I've been trawling around for an answer to this question and thought
I'd try here. I have a class Graph, which has a std::list<Node> as a
class member. Node it itself a class that makes extensive use of
pointers to represent various forms of data in the nodes of graphs,
along with pointers to neighboring nodes. This necessitates a deep
copy that iterators over the list. My copy constructor looks like:

DecomposableGraph::DecomposableGraph(const DecomposableGraph& G)
{
// Some stuff
// And now the iterator declaration:
std::list<Node, const Node&, const Node*>::iterator jt_i, jt_l, jt_m;
// use these iterators to do deep copy of G

Huh? std::list<> usually takes two template parameters: the value type and a
user provided allocator (defaults to std::allocator< value_type >).
Implementations are allowed to add further parameters. Therefore, the above
might compile, however, it sure is weird to have a Node const & as an
allocator.
}

The GNU compiler on my G4 Mac laptop does not object to this
declaration, which I cobbled together by trial and error message. The
code compiles, and the copy constructor works exactly as intended.
The GNU compiler on a Linux machine that I want to port this code to,
however, objects, claiming I can only have 1 member of the list
template declaration rather than 3. This leads me to believe I've
stumbled upon a peculiarity of the Mac implementation of the STL which
makes my declaration interpretable, albeit nonstandard. The problem,
as I understand it, is that I can't use a normal list<Node>::iterator
to iterator over class members of the const G the way I could over a
normal non-const function argument. But I don't know how to modify
the declaration in general to make such iteration possible.

std::list said:
Can anyone clue me in to the "standard" way to solve this problem, or
correct my understanding? Thanks for your time.


Best

Kai-Uwe Bux
 
P

Pete Becker

std::list has two template parameters: the node type T, and an
allocator type that defaults to std::allocator<T>.
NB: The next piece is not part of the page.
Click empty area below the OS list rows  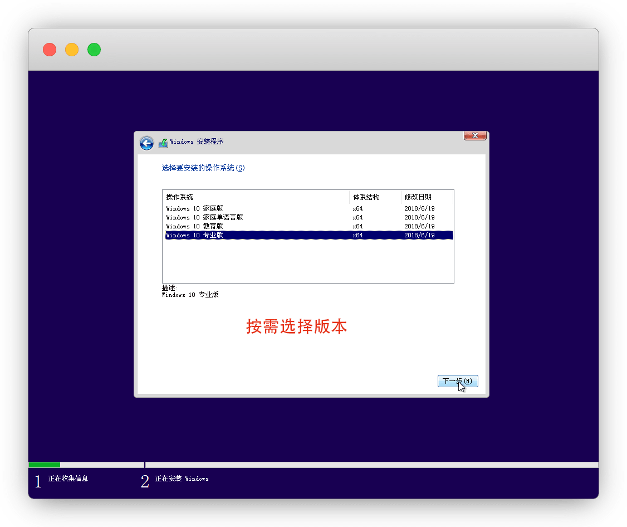click(307, 261)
Three actual parameters shouldn't compile.

Implementations are allowed to use three actual parameters, provided
any parameters in addition to the required ones come after them and
have default values. The three actual parameters in the original code
don't meet that requirement, but that's a much narrower statement.
 
J

jgscott

Punting the deep-copy responsibility down to a lower level seems like
a good idea, and I will try that... thank you!
Also, what is the actual declaration of your std::list in DecomposableGraph?

class DecomposableGraph: public GGM
{
public:
// Lots of stuff

private:
//more stuff, and then
set<ushort> NodeSet;
list< JunctionTreeNode > JunctionForest;
}

class JunctionTreeNode
{
public:
//some stuff
// Here is where the deep copy is necessary...
list< list<JunctionTreeNode>::iterator > Neighbors;
//more stuff
};

So each node has data, and a list of pointers to other nodes (in a
list so iterators are stable) that say who the neighbors are. This is
probably not a great implementation, but I'm a statistician, not a
software guy, and this was the best way I could figure to do it for
the algorithms that happen over these graphical structures. Thanks
for your advice.
 
J

jgscott

Huh? std::list<> usually takes two template parameters: the value type and a
user provided allocator (defaults to std::allocator< value_type >).
Implementations are allowed to add further parameters. Therefore, the above
might compile, however, it sure is weird to have a Node const & as an
allocator.

I agree it looks strange, though I'm not au fait with the details of
the STL! I basically stumbled upon that declaration from the compiler
error message when I compiled using list<JunctionTreeNode>::iterator
as the declaration. After a little experimentation, the code then
compiled and works exactly as intended.